Crypto may be many things, but it is rarely dull. From hacks to arrests and billion-dollar token burns, here are some of the stories that are just a little bit more outlandish than the rest, making our five weirdest stories of the year list.
KyberSwap hack
In November, decentralized exchange aggregator KyberSwap was exploited to the tune of $46 million. In crypto, exploits are not uncommon, and while the size of the hack placed it as one of the more significant this year, that is not unusual.
What followed, however, placed the KyberSwap incident in a category of its own.
On Nov. 30, the KyberSwap hacker sent an on-chain message detailing their demands, including full executive control over the company. The hacker also demanded that the Kyber executive surrender all the company’s assets to the hacker. The brazen individual then promised to buy out the existing executives at a “fair valuation” as well as double all staff pay should their terms be accepted.
A Victim of KyberSwap hack wrote a letter to the hacker. pic.twitter.com/nIjBDhvCQY
— Bstream (@BeOnBstream) November 26, 2023
The hacker concluded by saying, “This is my best offer. This is my only offer. I require my demands to be met by Dec. 10; otherwise, the treaty falls through.”
To no one’s surprise, KyberSwap did not comply with the hacker’s bizarre list of demands.
BitBoy arrested
In September, Ben Armstrong — aka BitBoy Crypto — rocked up to the front door of former employee Carlos Diaz and began a livestream that would, in short order, put the influencer on the wrong side of the law and behind bars.
Standing outside Diaz’s front door, Armstrong began to fire a long list of accusations against him, accusing Diaz of threatening his life. Armstrong then went on to state that Diaz has ties to the “black mafia” before accusing his former employee of stealing his Lamborghini.

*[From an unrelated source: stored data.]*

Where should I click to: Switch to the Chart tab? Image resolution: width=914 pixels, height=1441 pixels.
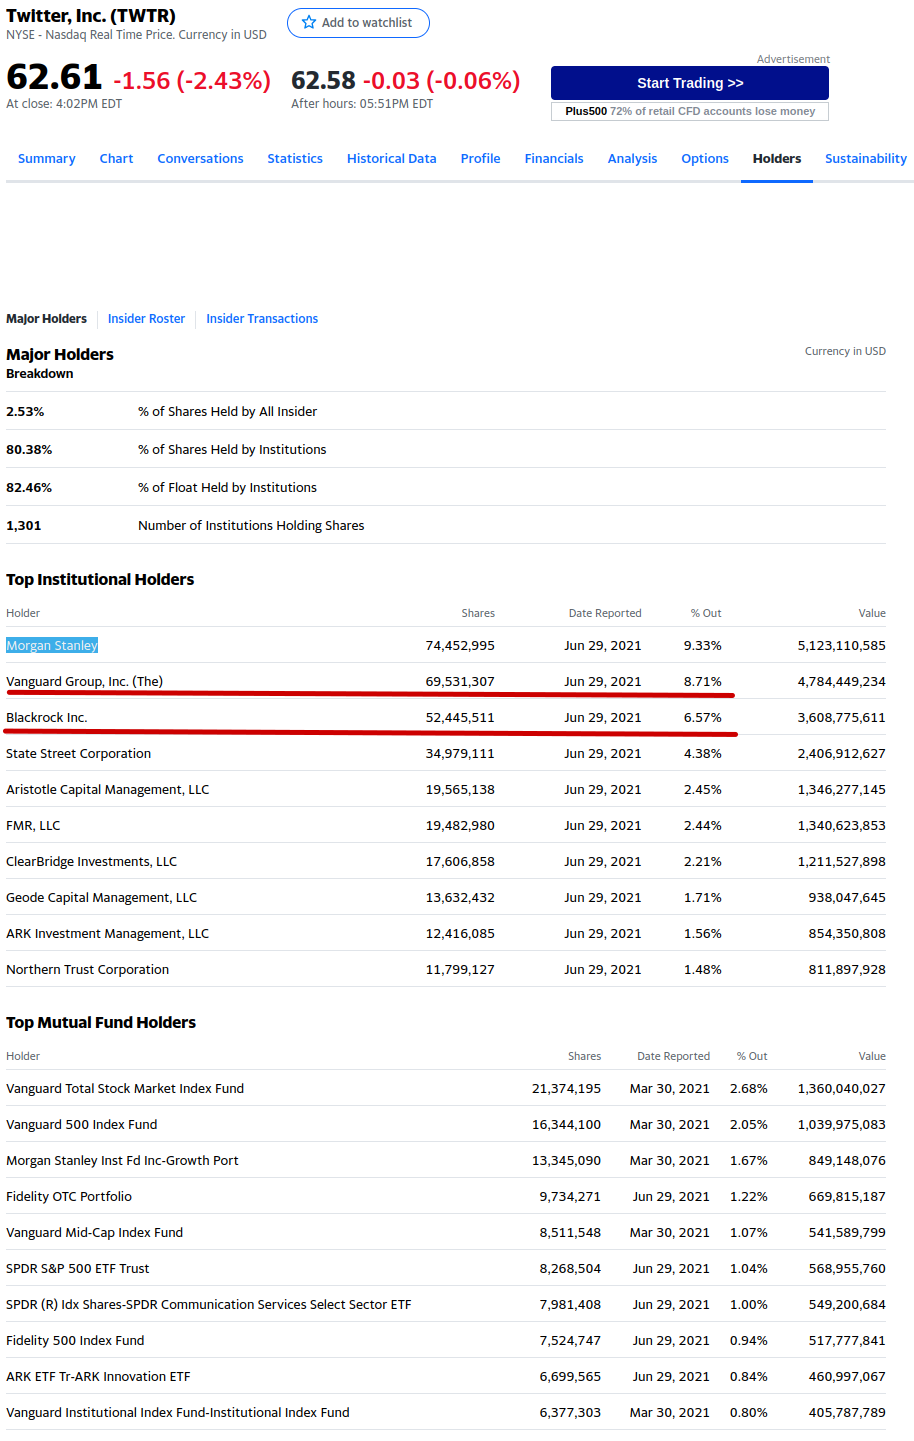click(116, 159)
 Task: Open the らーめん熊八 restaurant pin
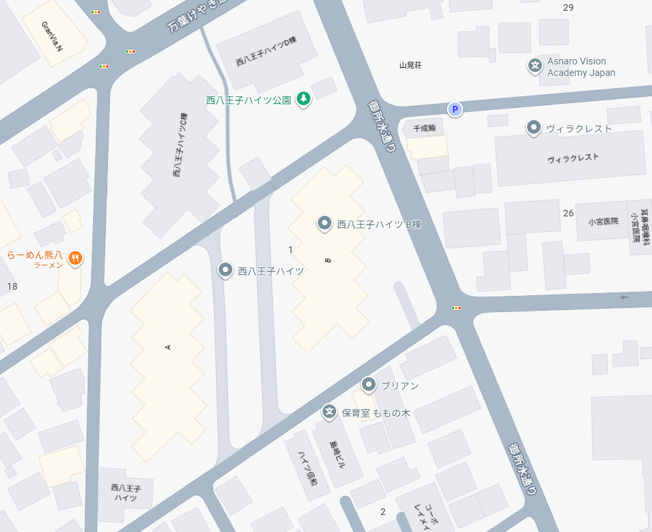[x=75, y=259]
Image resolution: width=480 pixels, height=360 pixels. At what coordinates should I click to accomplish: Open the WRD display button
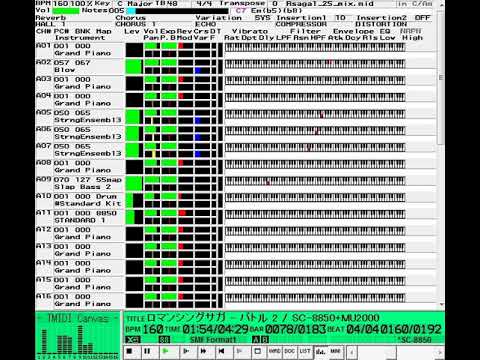tap(275, 351)
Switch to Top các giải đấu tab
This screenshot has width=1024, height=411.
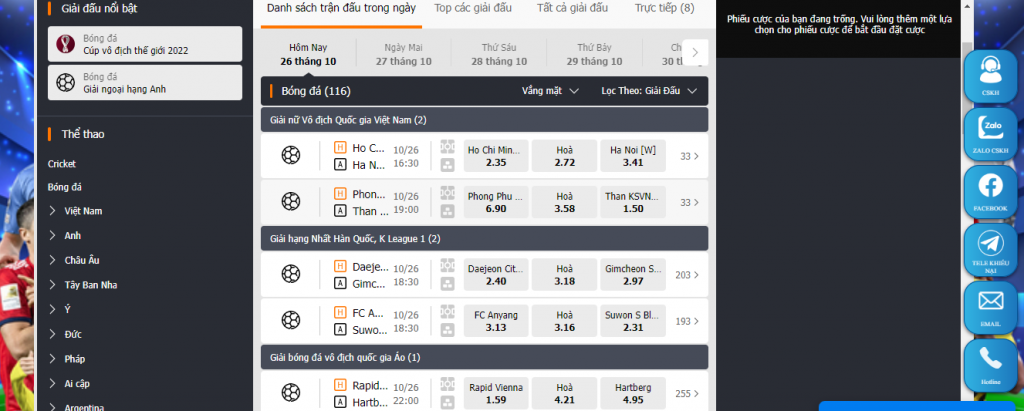[x=473, y=8]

The loss of the sports car appeared to weigh heavily on Armstrong’s mind as he worked himself up live on YouTube.
“Carlos Diaz, the man who has my Lamborghini, the man who extorted me for my Lamborghini, the man who death-threated me to my Lamborghini,” said Armstrong in a puzzling turn of phrase.

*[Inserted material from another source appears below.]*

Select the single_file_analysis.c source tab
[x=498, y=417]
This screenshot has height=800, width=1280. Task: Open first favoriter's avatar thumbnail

More generally, Armstrong appeared confused about why he was at Diaz’s property at all.
At first, Armstrong declared, “I have legitimately been scared for my life for weeks,” before changing his mind and saying, “If Carlos Diaz comes out of this house and tries to kill me live on YouTube, then it’s just going to have to be what it’s going to be.”
During the half-hour broadcast, Armstrong was both scared and not scared of his former employee and wanted people to know that he was scared and not scared.
The 37-minute diatribe continued until police arrived and promptly arrested the influencer, who had taken both his gun and his mistress, Cassandra Wolfe, to the scene of the disturbance. Armstrong was eventually released after posting a $2,600 bail bond.
The $650-billion burn
In October, Uniswap founder Hayden Adams burned 99.9% of the HayCoin (HAY) supply, valued at an “absurd” $650 billion.
Adams deployed the HAY token for testing five years ago, prior to the launch of Uniswap. In doing so, he created a small liquidity pool with a fraction of the total supply and kept the remaining 99.9% of tokens for himself.
Over time, traders began buying and selling the 0.1% as a meme token, pumping the value of HAY. Adams went on to say, “Crypto can be weird sometimes.”
The burning propelled HAY from $580,005 a token on Oct. 20 to over $4 million a token by Oct. 26.
Copycat NFTs
In October, a United States district court judge ordered Ryder Ripps and Jeremy Cahen to pay $1.57 million in damages to Yuga Labs for copying the Bored Apes Yacht Club (BAYC) nonfungible tokens (NFTs).
The weirdness comes from Ripps and Cahen’s behavior throughout the incident. For some time, Ripps maintained that the Bored NFTs were racist and antisemitic, even launching a website to accuse the brand of containing “Nazi dog whistles.”
Ripps and Cahen then went on to launch a series of copycat NFTs that infringed upon BAYC’s intellectual property. But while the BAYC NFTs were allegedly racist when Yuga Labs created them, Ripps and Cahen argued they were “satire” when they replicated them wholesale and profited from them.
Unsurprisingly, this argument won little favor in legal circles.
The Heart documentary
In July, Richard Heart, founder of HEX and PulseChain, prepared for the premiere of his vanity movie project, The Highest of Stakes.
Heart has a history of flamboyant excess, and so some degree of anticipation surrounded the release. Unbeknownst to Heart, the SEC was preparing to launch legal action at the same time, dropping fraud charges just in time to spoil the party.
While Heart retains a loyal following in the crypto world, those outside it seem less impressed by the influencer and project founder. As one movie critic said, “Is a man a conman if he tells you up front he’s conning you?”